Attaque

FICOBA : 1,2 million de comptes bancaires exposés après une intrusion dans les systèmes de l’État

Une cyberattaque majeure a touché le fichier FICOBA, base nationale des comptes bancaires gérée par la Direction générale des Finances publiques (DGFiP). Environ 1,2 million de comptes seraient concernés par cette fuite, provoquée par l’usurpation des accès d’un agent disposant de droits légitimes.

Une intrusion discrète via un accès interne

L’attaque aurait débuté fin janvier 2026, avant d’être détectée puis stoppée grâce à des mesures rapides de restriction d’accès. Le mode opératoire repose sur un scénario classique : l’utilisation de credentials compromis permettant d’accéder aux systèmes sans déclencher immédiatement d’alerte.

Ce type d’intrusion est particulièrement critique, car il contourne les protections techniques traditionnelles en exploitant des accès légitimes dans des environnements sensibles.

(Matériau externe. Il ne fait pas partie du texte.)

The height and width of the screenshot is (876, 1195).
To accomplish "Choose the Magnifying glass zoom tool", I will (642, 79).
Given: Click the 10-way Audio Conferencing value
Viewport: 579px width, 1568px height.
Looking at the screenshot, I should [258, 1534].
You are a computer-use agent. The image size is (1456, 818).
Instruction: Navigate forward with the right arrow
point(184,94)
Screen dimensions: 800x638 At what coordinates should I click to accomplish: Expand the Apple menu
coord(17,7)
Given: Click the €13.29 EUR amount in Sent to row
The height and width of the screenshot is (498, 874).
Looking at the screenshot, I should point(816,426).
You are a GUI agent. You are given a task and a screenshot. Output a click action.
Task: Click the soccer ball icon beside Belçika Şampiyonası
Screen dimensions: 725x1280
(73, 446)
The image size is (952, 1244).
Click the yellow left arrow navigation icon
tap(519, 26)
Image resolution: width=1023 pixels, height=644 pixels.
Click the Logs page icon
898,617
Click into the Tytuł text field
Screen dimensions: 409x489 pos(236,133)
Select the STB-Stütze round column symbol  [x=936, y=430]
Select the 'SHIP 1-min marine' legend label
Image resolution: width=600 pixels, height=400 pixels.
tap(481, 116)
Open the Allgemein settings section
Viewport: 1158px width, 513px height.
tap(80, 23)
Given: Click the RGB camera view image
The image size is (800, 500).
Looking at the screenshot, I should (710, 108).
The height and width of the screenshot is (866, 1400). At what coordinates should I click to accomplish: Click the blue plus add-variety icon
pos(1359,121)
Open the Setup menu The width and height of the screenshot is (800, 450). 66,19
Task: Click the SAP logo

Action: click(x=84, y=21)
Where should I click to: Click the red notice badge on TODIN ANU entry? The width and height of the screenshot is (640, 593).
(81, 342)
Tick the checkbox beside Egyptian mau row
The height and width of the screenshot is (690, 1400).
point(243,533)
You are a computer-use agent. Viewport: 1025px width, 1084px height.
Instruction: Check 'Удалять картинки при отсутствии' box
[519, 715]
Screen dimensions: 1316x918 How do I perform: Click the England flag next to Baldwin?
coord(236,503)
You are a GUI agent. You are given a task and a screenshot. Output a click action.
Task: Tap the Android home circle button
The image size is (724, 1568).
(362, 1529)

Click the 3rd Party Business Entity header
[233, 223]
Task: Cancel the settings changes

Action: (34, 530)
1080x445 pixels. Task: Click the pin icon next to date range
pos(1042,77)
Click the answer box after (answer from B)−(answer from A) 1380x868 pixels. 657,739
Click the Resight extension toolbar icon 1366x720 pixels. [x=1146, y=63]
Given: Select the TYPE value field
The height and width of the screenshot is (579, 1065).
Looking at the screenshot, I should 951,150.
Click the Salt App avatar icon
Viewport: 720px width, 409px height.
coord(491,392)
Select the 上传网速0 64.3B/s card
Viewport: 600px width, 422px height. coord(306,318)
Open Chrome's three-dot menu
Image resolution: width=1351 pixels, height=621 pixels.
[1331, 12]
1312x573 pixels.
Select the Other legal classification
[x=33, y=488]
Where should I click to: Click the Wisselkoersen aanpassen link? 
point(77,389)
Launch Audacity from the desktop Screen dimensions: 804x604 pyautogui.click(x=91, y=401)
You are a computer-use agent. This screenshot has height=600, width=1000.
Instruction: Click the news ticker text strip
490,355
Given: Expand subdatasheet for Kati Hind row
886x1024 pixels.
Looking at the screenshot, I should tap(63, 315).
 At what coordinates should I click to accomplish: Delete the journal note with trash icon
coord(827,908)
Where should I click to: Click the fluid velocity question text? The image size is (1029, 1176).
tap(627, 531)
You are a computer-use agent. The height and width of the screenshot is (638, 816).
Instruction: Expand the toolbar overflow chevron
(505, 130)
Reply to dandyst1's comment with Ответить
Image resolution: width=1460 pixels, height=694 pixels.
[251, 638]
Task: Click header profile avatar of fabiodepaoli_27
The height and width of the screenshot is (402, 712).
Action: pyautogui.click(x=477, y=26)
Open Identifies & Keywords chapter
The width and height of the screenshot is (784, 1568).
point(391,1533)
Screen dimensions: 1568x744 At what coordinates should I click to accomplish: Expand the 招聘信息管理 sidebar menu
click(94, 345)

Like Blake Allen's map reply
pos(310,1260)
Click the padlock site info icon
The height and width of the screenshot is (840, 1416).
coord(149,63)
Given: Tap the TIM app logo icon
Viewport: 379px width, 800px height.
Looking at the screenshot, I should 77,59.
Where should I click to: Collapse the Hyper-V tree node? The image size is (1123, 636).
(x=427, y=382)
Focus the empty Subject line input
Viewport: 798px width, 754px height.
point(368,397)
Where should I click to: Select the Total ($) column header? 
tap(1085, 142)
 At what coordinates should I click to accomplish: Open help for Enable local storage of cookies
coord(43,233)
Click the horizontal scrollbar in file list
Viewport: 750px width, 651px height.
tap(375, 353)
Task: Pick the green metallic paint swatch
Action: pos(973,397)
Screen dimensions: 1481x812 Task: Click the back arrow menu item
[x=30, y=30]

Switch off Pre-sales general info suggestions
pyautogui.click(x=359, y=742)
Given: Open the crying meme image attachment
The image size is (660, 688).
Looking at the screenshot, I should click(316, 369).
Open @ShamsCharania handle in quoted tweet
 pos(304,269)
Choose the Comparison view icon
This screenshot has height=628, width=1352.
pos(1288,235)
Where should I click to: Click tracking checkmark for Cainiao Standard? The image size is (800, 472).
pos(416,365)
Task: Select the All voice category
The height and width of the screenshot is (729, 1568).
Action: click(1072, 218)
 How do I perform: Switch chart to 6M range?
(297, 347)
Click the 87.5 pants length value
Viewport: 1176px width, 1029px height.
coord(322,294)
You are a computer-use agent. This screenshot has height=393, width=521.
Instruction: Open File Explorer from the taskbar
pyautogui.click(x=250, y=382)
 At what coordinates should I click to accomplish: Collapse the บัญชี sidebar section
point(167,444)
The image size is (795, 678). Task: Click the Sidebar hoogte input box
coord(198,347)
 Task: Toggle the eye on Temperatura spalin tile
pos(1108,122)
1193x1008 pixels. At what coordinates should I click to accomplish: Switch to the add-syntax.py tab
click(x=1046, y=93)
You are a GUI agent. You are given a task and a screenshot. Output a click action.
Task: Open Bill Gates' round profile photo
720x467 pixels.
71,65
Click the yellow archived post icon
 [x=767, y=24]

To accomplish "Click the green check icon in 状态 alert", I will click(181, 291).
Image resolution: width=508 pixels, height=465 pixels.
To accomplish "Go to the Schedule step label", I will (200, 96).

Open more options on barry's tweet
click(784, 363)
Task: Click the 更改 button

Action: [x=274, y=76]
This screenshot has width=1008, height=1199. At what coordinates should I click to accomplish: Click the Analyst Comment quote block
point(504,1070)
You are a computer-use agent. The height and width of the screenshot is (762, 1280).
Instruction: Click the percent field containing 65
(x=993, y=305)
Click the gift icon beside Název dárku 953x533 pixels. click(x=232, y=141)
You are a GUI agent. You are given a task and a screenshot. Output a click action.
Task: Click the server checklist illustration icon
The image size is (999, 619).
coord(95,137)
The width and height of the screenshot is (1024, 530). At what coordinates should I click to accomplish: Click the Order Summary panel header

Quelles données ont été exposées ?

Contrairement à une attaque bancaire classique, aucune donnée financière directe n’est concernée. Les informations compromises relèvent de l’identification des comptes :

  • IBAN / RIB
  • Nom, prénom et identité du titulaire
  • Adresse postale
  • Identifiant fiscal (dans certains cas)

Le FICOBA ne contient ni soldes, ni historiques de transactions, ni accès aux comptes. Toutefois, ces données restent hautement exploitables dans des scénarios de fraude.

Des grandes banques françaises concernées

Le fichier FICOBA recense l’ensemble des comptes ouverts en France, impliquant donc un large éventail d’établissements bancaires. Parmi eux :

  • BNP Paribas
  • Société Générale
  • Crédit Lyonnais (LCL)
  • Crédit Agricole (caisses régionales)
  • Caisse d’Épargne
  • Crédit Mutuel
  • CIC
  • Banque Populaire
  • AXA Banque
  • Boursorama
  • Revolut
  • Monabanq
  • Carrefour Banque
  • HSBC
  • Allianz Banque
  • BRED
  • BforBank

De nombreuses autres institutions régionales sont également concernées, compte tenu de la nature exhaustive du fichier.

Le vrai risque : un phishing sur-mesure

Si aucune opération bancaire directe n’est possible avec ces données, le danger principal réside dans leur exploitation pour des attaques d’ingénierie sociale.

Avec un IBAN, une identité et une adresse, les cybercriminels peuvent créer des scénarios extrêmement crédibles :

  • Faux conseiller bancaire
  • Faux service fraude
  • Messages usurpant la DGFiP
  • SMS ou emails alarmants

L’objectif est d’inciter les victimes à transmettre des données sensibles ou valider une opération frauduleuse.

Mesures prises et alerte des autorités

Suite à la découverte de l’incident, plusieurs actions ont été engagées :

  • Restriction immédiate des accès
  • Notification à la CNIL
  • Saisine de l’ANSSI
  • Dépôt de plainte
  • Alerte des établissements bancaires

Cette attaque confirme la montée des risques autour des bases administratives sensibles, devenues des cibles privilégiées pour alimenter des campagnes de fraude à grande échelle.